Par une requête et des mémoires, enregistrés le 31 mars 2020, le 13 juillet 2020 et le 7 août 2020, la société Ferme Eolienne de Ger, représentée par Me B..., demande à la cour :
1°) d'annuler cette ordonnance ;
2°) d'annuler la décision contestée ;
3°) d'enjoindre à l'Etat de reprendre l'instruction de la demande, dans un délai d'un mois à compter de la notification de l'arrêt à intervenir ;
4°) de mettre à la charge de l'Etat une somme de 3 000 euros sur le fondement de l'article L. 761-1 du code de justice administrative.
Elle soutient que :
- sa demande ne pouvait être rejetée par voie d'ordonnance sur le fondement des dispositions du 7° de l'article R. 222-1 du code de justice administrative ;
- le refus que lui a opposé le préfet de la Manche est illégal du fait des illégalités qui entachent le refus opposé par le ministre des armées le 14 juin 2018 et qui résultent de son insuffisante motivation et de l'absence d'atteinte à la sécurité aérienne et à l'exercice des missions de défense.
Par un mémoire en défense, enregistré le 13 juillet 2020, le ministre de la transition écologique et solidaire conclut au rejet de la requête.
Il fait valoir que les moyens soulevés par la société requérante ne sont pas fondés.
Vu les autres pièces du dossier.
Vu :
- le code de l'aviation civile ;
- le code de l'environnement ;
- le code de justice administrative.
Les parties ont été régulièrement averties du jour de l'audience.

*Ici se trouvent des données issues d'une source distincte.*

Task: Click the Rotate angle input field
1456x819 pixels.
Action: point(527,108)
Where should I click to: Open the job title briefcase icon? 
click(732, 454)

Ont été entendus au cours de l'audience publique :
- le rapport de Mme C...,
- les conclusions de M. Giraud, rapporteur public,
- et les observations de Me D..., substituant Me B..., représentant la société Ferme Eolienne de Ger.
Considérant ce qui suit :
1. La société Ferme Eolienne de Ger a sollicité auprès du préfet de la Manche la délivrance d'une autorisation environnementale en vue de l'exploitation d'un parc éolien composé de trois aérogénérateurs d'une hauteur de 164,30 mètres sur le territoire de la commune de Ger. Après avoir saisi, pour avis conforme, le ministre des armées, lequel s'est le 14 juin 2018 prononcé défavorablement au projet, le préfet de la Manche a, par une décision du 3 juillet 2018, refusé de délivrer l'autorisation environnementale sollicitée. La société Ferme Eolienne de Ger relève appel de l'ordonnance du 21 janvier 2020 par laquelle le président de la 3ème chambre du tribunal administratif de Caen a rejeté sa demande tendant à l'annulation de la décision du 3 juillet 2018.

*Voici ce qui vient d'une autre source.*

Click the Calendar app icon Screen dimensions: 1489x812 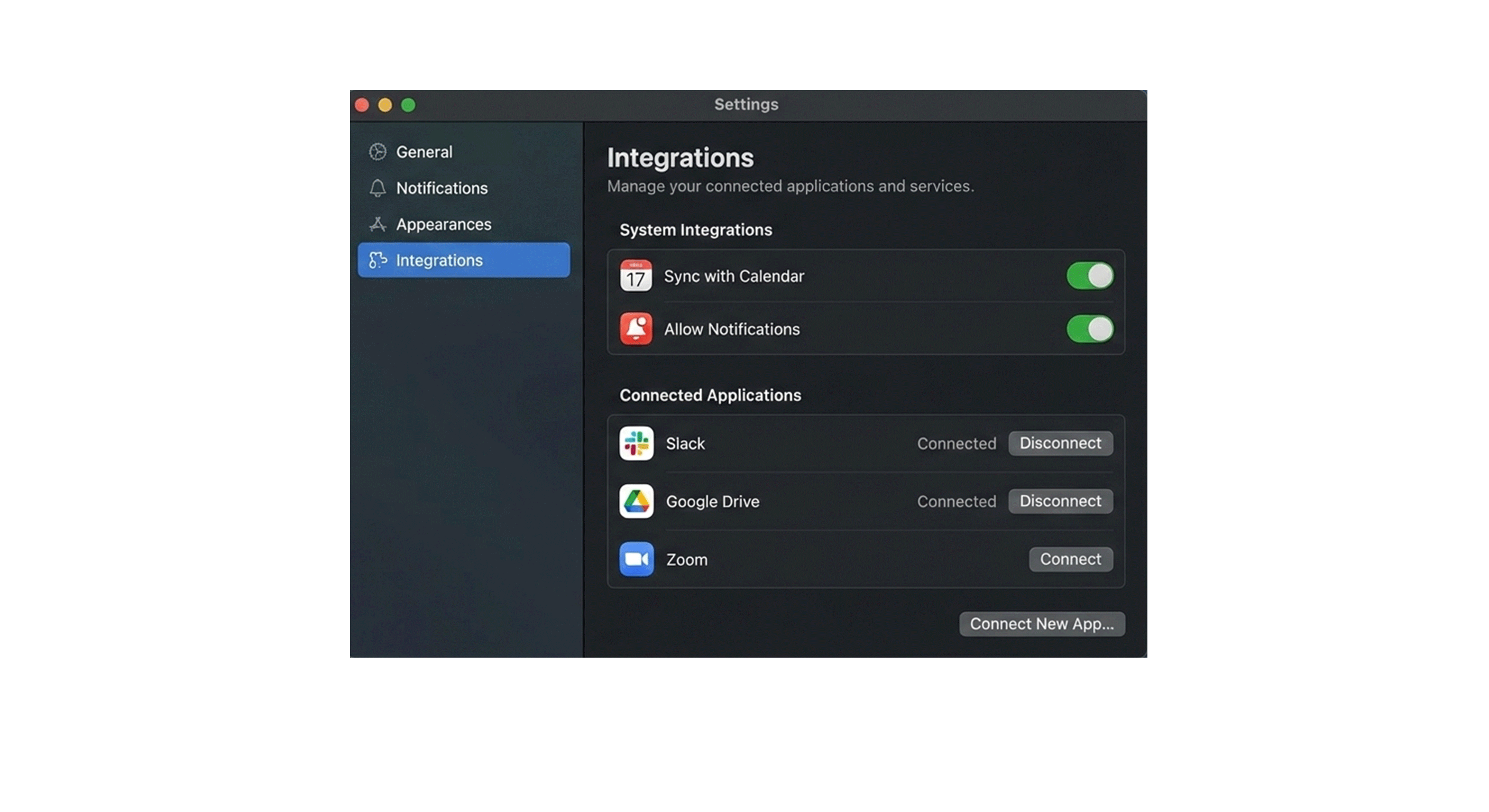click(636, 275)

Sur les conclusions à fin d'annulation :
2. Aux termes de l'article L. 181-9 du code de l'environnement : " L'instruction de la demande d'autorisation environnementale se déroule en trois phases : / 1° Une phase d'examen ; / 2° Une phase d'enquête publique ; / 3° Une phase de décision. / Toutefois, l'autorité administrative compétente peut rejeter la demande à l'issue de la phase d'examen lorsque celle-ci fait apparaître que l'autorisation ne peut être accordée en l'état du dossier ou du projet. / (...) ". Aux termes de l'article R. 181-32 du même code : " Lorsque la demande d'autorisation environnementale porte sur un projet d'installation de production d'électricité utilisant l'énergie mécanique du vent, le préfet saisit pour avis conforme : / ... / 2° Le ministre de la défense ; / (...) ". Les dispositions du premier alinéa de l'article R. 244-1 du code de l'aviation civile prévoient que : " A l'extérieur des zones grevées de servitudes de dégagement en application du présent titre, l'établissement de certaines installations qui, en raison de leur hauteur, pourraient constituer des obstacles à la navigation aérienne est soumis à une autorisation spéciale du ministre chargé de l'aviation civile et du ministre de la défense. ". Enfin, l'article R. 181-34 du code de l'environnement dispose : " Le préfet est tenu de rejeter la demande d'autorisation environnementale dans les cas suivants : / ... / 2° Lorsque l'avis de l'une des autorités ou de l'un des organismes consultés auquel il est fait obligation au préfet de se conformer est défavorable ; / (...) ".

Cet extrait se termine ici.